Apple schlägt zurück
Der Apple-Chef macht deutlich, was er vom Konter hält. Er erklärt sinngemäß: „Wer es als unvermeidbar ansieht, dass alles in seinem Leben gesammelt und verkauft wird, der verliert mehr als bloß Daten, nämlich die Freiheit, Mensch zu sein“. Facebooks Geschäftsmodell ist abhängig von Kampagneneffizienz, dem Mantra datengetriebener persönlich relevanter Werbung für jeden. 97 Prozent des Umsatzes (Q4/20) kommen aus dem Anzeigengeschäft. Und Zuckerberg befürchtet zu Recht, dass die wenigsten Nutzer aktiv per Opt-in einer Überwachung zustimmen werden, welche sie über Apps und Webseiten hinweg verfolgt. Dies wird natürlich – bei aller Ironie und Polemik – weitreichende Auswirkungen auf jeden Social Media Marketer haben. Das Werbenetzwerk Google wird Apples Datenschutzvorgaben übrigens zähneknirschend einhalten, hat man sich doch bereits mit dem Aussterben der Third-Party-Cookies (ausgelöst durch eine Allianz der Browserhersteller einerseits, und der EU-Gesetzgebung mit ihrer E-Privacy-Verordnung andererseits) arrangieren müssen.
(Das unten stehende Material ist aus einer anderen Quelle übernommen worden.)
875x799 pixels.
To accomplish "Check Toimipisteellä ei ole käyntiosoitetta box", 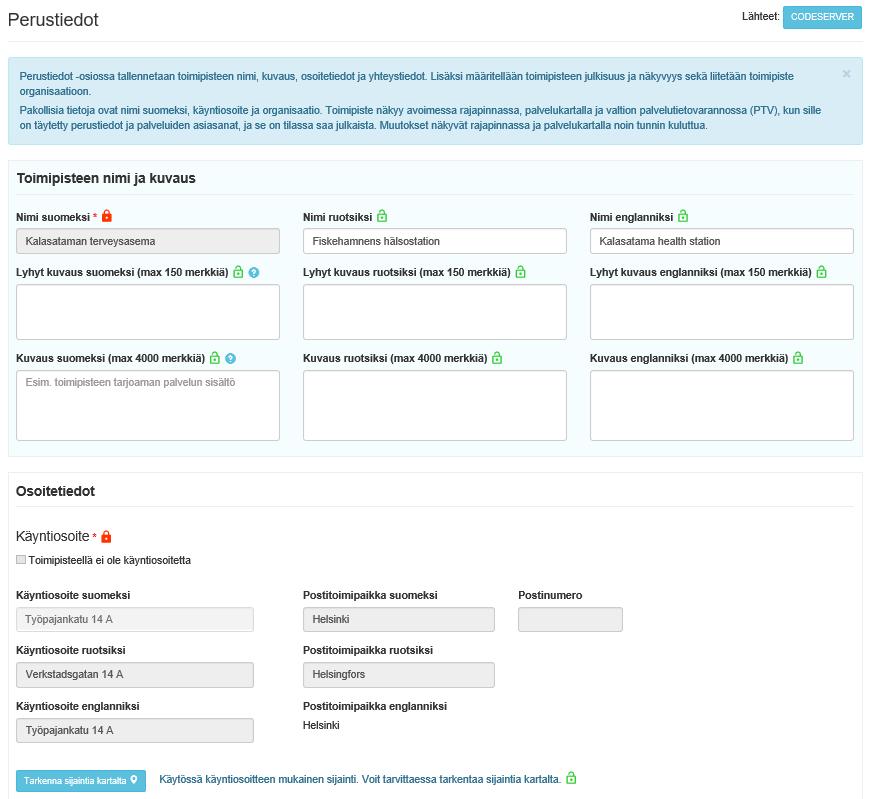I will [x=21, y=560].
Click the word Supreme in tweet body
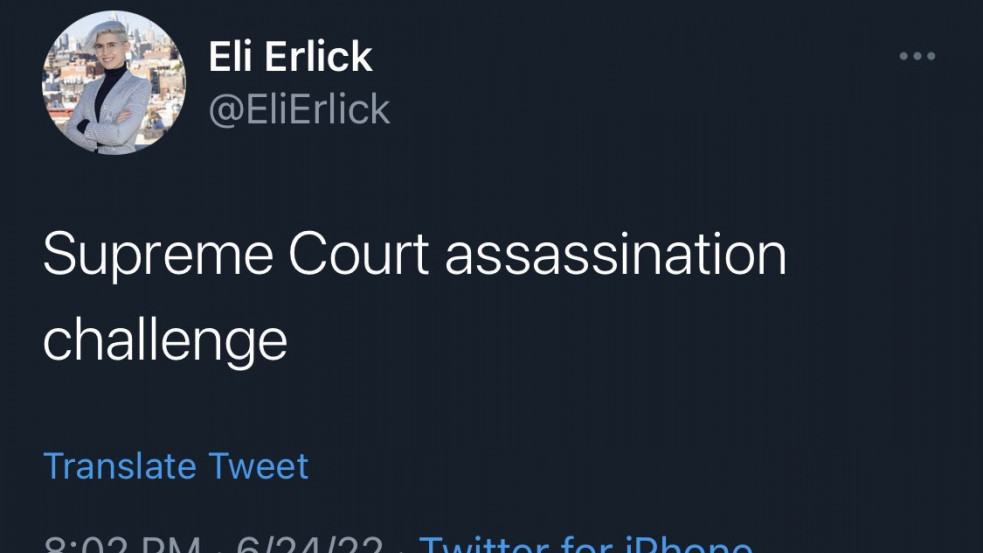This screenshot has width=983, height=553. (157, 255)
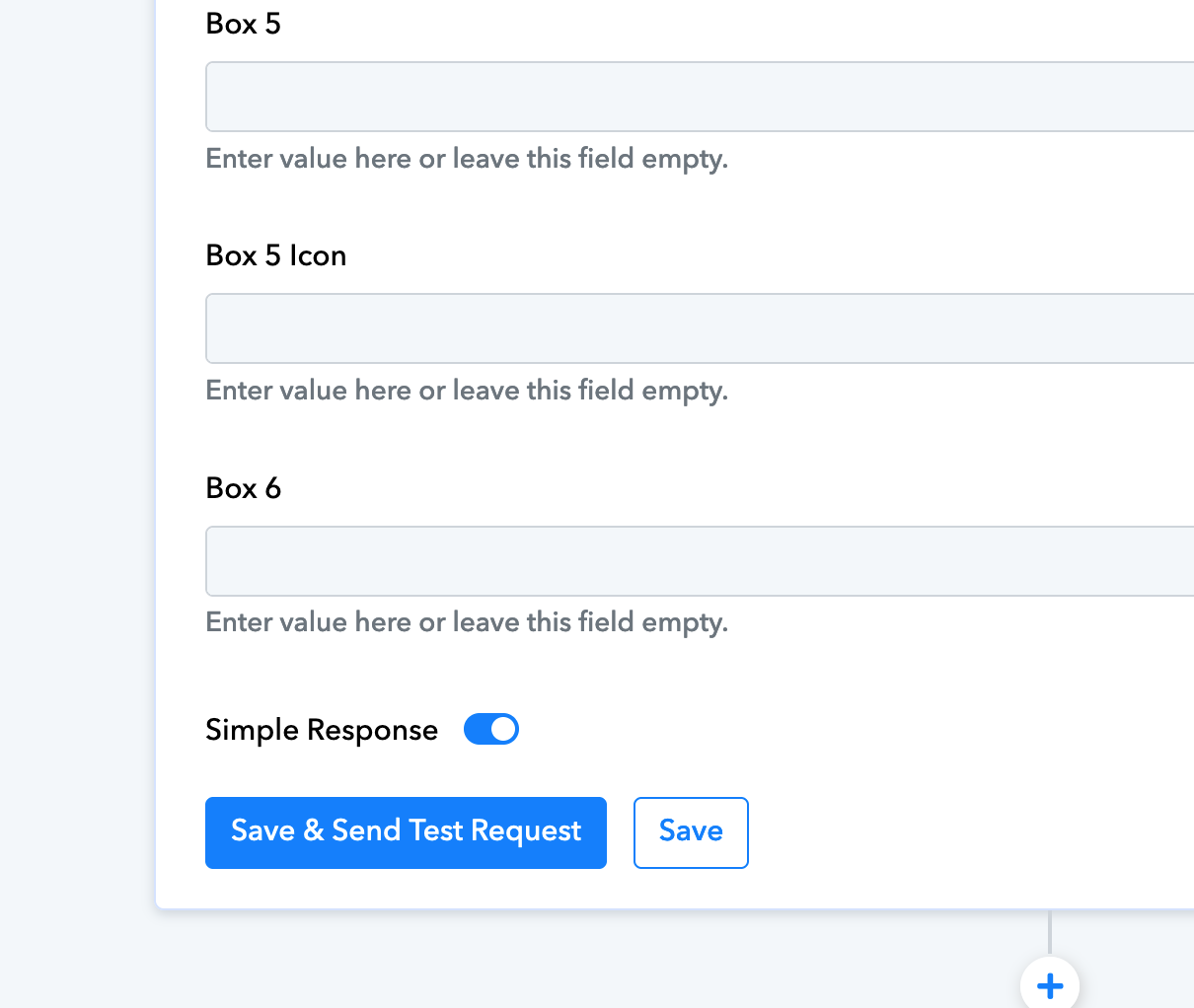
Task: Select the Box 5 field label
Action: point(244,24)
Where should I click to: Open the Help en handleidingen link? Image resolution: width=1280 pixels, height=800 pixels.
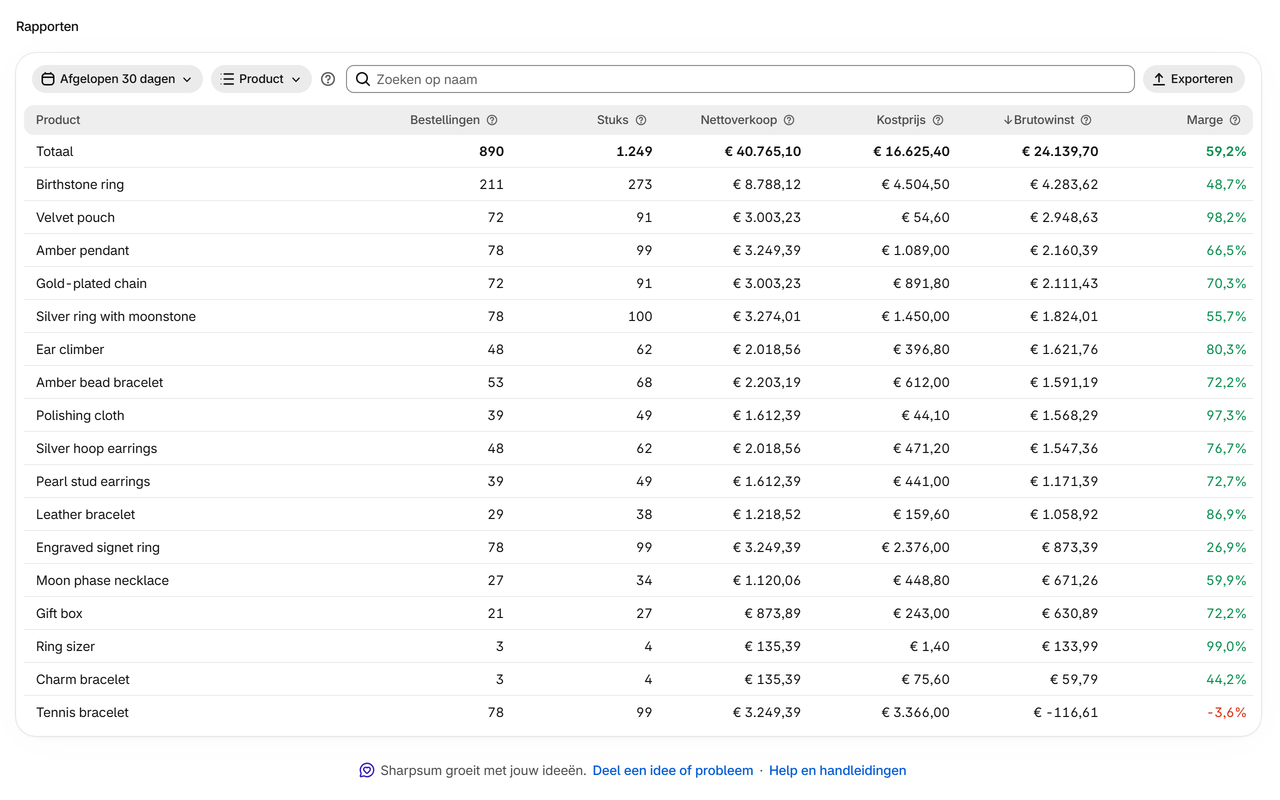tap(838, 770)
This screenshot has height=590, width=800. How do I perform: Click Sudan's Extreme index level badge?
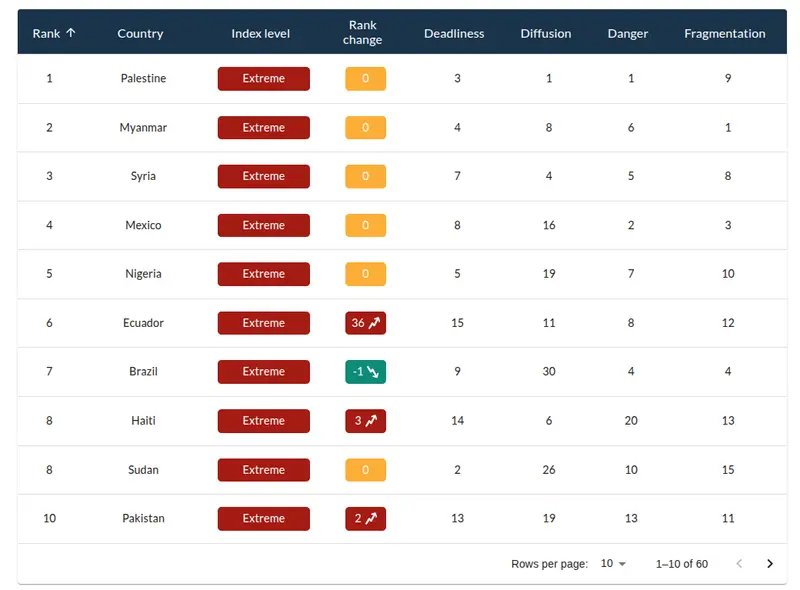[x=264, y=470]
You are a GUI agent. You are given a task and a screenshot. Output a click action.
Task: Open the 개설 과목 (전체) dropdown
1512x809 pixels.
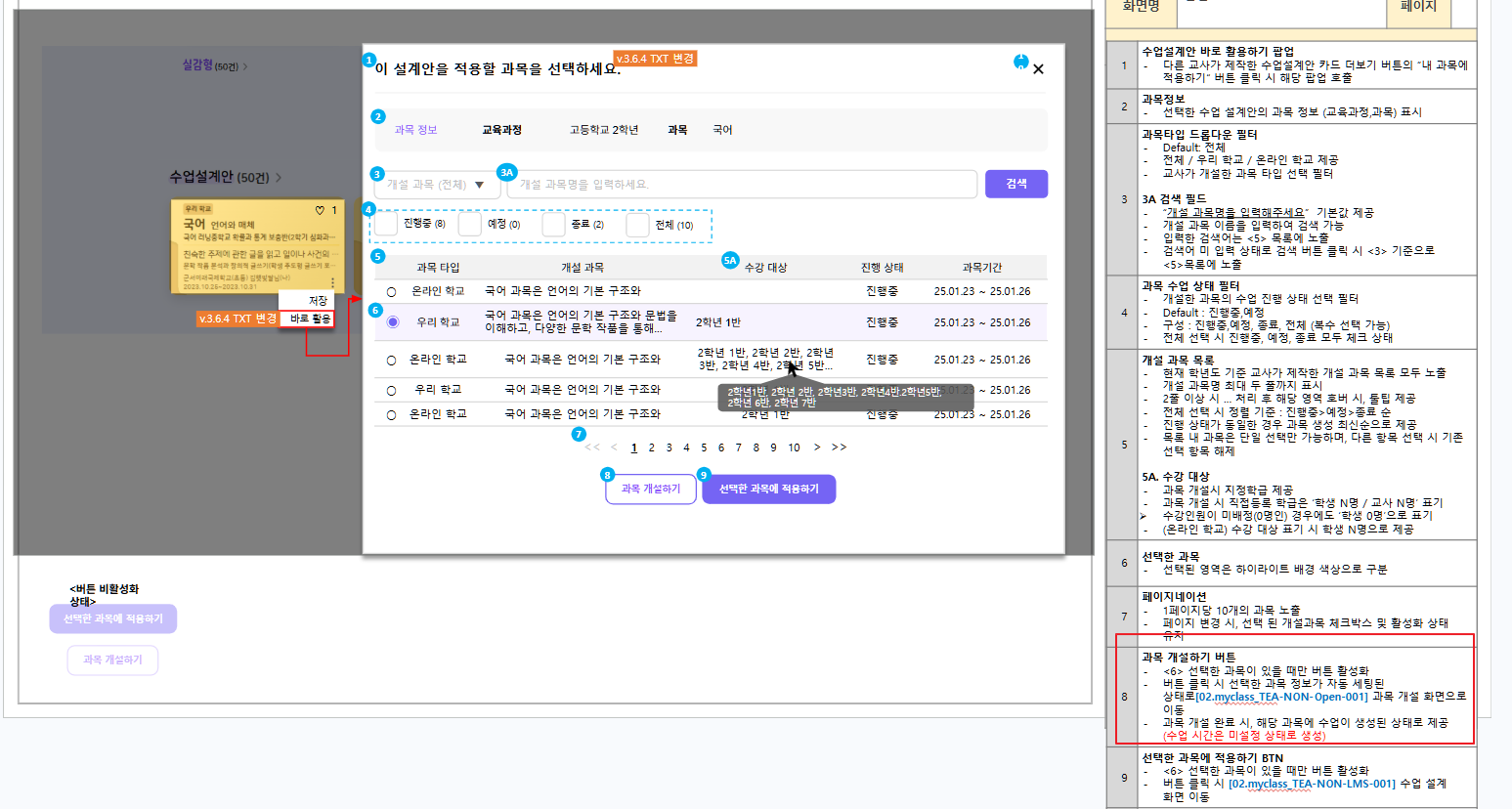pos(436,185)
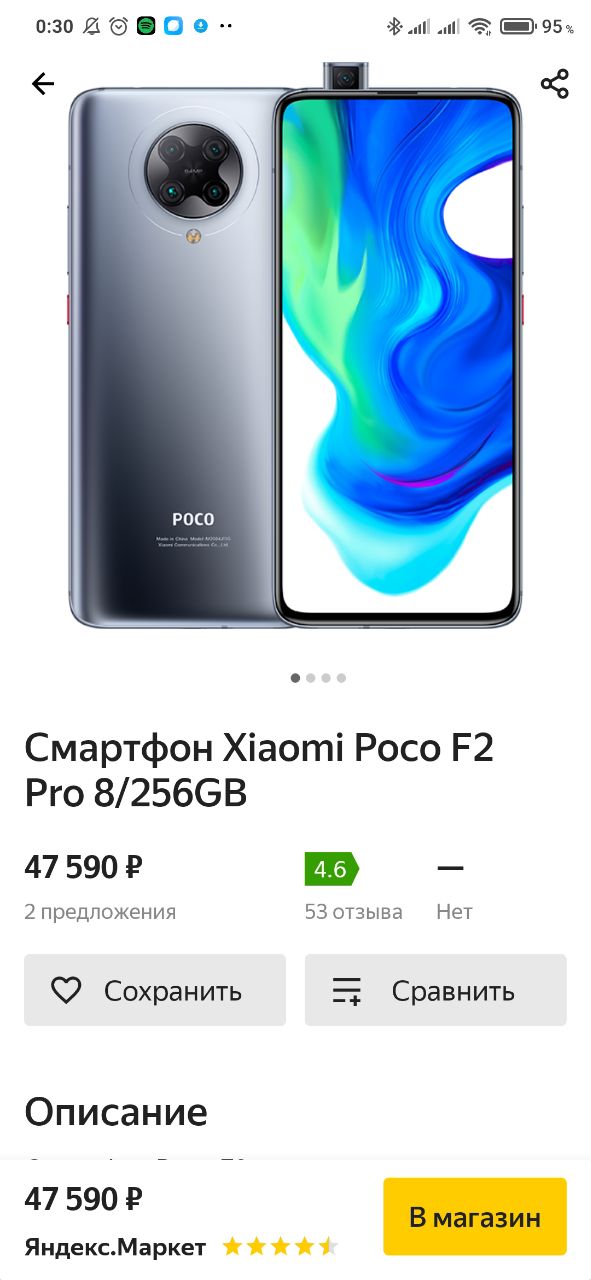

Werbebotschaften quasi »gerichtsfest« machen
Gerichtsdokumente sollen übrigens zeigen, dass Facebook sich bisher, dank einer Absprache der Vorzugsbehandlung bei Werbeschaltungen in Googles Open-Bidding-Verfahren erfreuen durfte. „Unbemerkt von anderen Marktteilnehmern haben die Parteien vereinbart, dass der Hammer bei einer bestimmten Anzahl von Auktionen zu Gunsten von Facebook fallen wird, unabhängig davon, wie hoch andere bieten mögen“, heißt es seitens der New Yorker Staatsanwaltschaft. Google widerspricht der Darstellung im Wall Street Journal. Neue Pfeile zur zielgenauen Auslieferung von Werbebotschaften hat Google jedoch längst im Köcher: Der FLoC-Ansatz (Federated Learning of Cohorts) fasst Gruppen von Menschen in Clustern zusammen und generiert Gemeinsamkeiten aus den Gruppen-Eigenschaften. Und schon verschwindet die Einzelperson in der Masse.
DSGVO als Apple-Strategie
Apple schreitet also voran und erhebt die Vorgaben der DSGVO aus Kalkül zur eigenen Zukunftsstrategie: mehr Datenautonomie und Privatsphäre als Kaufargument. Das Facebook-Imperium dagegen muss gegen die drohende Entflechtung an vielen Fronten zurückschlagen. In den USA wollen die Behörden nun gegen die Macht uneinsichtiger Tech-Konzerne (und deren Lobbyisten) durchgreifen. Jahrelang hat die US-Bundeshandelskommission (FTC) zugesehen. Jetzt erhebt sie, gemeinsam mit 48 Bundesstaaten Klage. New Yorks Generalstaatsanwältin Letitia James sendet ein starkes Signal des Widerstands gegen die Praktiken der Tech-Monopolisten: „Keiner sollte so viel Macht über unsere persönlichen Informationen und sozialen Interaktionen haben. Wir senden eine deutliche Botschaft an Facebook und alle anderen Unternehmen, dass wir auf alle Versuche, … den Schutz der Privatsphäre zu beschneiden, mit der vollen Kraft unserer Ämter reagieren werden.“ Auch Europa strebt per Plattformgrundgesetz neue Spielregeln für die digitale Welt der Gatekeeper an.
Digital Service Act
Man will die GAFAM (Google, Amazon, Facebook, Apple, Microsoft) durch den Digital Services Act (DAS, Das Gesetz über digitale Dienste) in die Schranken weisen. In der Praxis könnte dies unter anderem sogar bewirken, dass es einem europäischen Facebook-Nutzer ermöglicht werden muss, barrierefrei und direkt bspw. mit einem Twitter-Nutzer zu kommunizieren. Zudem wird die EU-Urheberrechtsreform, beziehungsweise deren Umsetzung in nationales Recht – die nicht ohne Upload-Filter auskommen wird –, das Netz verändern. Vorläufiger Gewinner ist die Verlagsbranche. Durch ihren kurzen Draht zur Politik konnte sie die Lobby-Schlacht erst einmal für sich entscheiden – mit einem Gesetzesentwurf, der die Gerichte noch beschäftigen wird.